A Belleville role model for the ages

Photo courtesy Belleville Board of Education Theresa Concetta Di Pasquale-Sandella and her great-niece Kristan Lombardi.
Photo courtesy Belleville Board of Education Theresa Concetta Di Pasquale-Sandella and her great-niece Kristan Lombardi.

 

By Ron Leir
Observer Correspondent

BELLEVILLE –

What began as a Belleville ninth-grader’s homework assignment ended up as a validation for someone born during the Woodrow Wilson presidency who never graduated from high school.

Earlier this year, Belleville High School reading teacher Patricia Mooney asked her class to interview someone in their family who had immigrated to the U.S. or an older relative born in the U.S. with deep ethnic roots and write about them.

So 15-year-old freshman Kristan Lombardi, “an As and Bs” student who plays softball and volleyball, picked her great aunt, Theresa Concetta Di Pasquale-Sandella, who celebrated her 95th birthday on Jan. 12.

“She’s the oldest in our family,” Kristan said.

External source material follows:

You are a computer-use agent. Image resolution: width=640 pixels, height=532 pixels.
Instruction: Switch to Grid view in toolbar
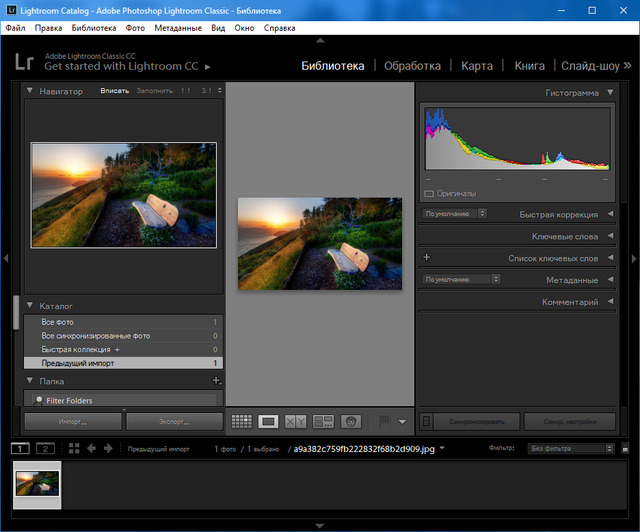click(x=241, y=422)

Switching on a tape recorder, Kristan began playing the role of a reporter and began questioning her great aunt about her long life experience in America. “I spent about three and a half hours doing that,” she recalled.

Some of her questions she’d prepared in advance; others, she came up with on the fly.

Along the way, Kristan learned that Theresa was born in the early 1900s [1918, to be exact], the eldest of seven siblings, including one sister who died prematurely, all born to Luigi and Carmella Di Pasquale, who spoke Italian exclusively.

As a young child, Theresa was raised in Newark where she developed a love of animals: the family managed to raise a horse, dogs, birds and cats as constant companions in their yard.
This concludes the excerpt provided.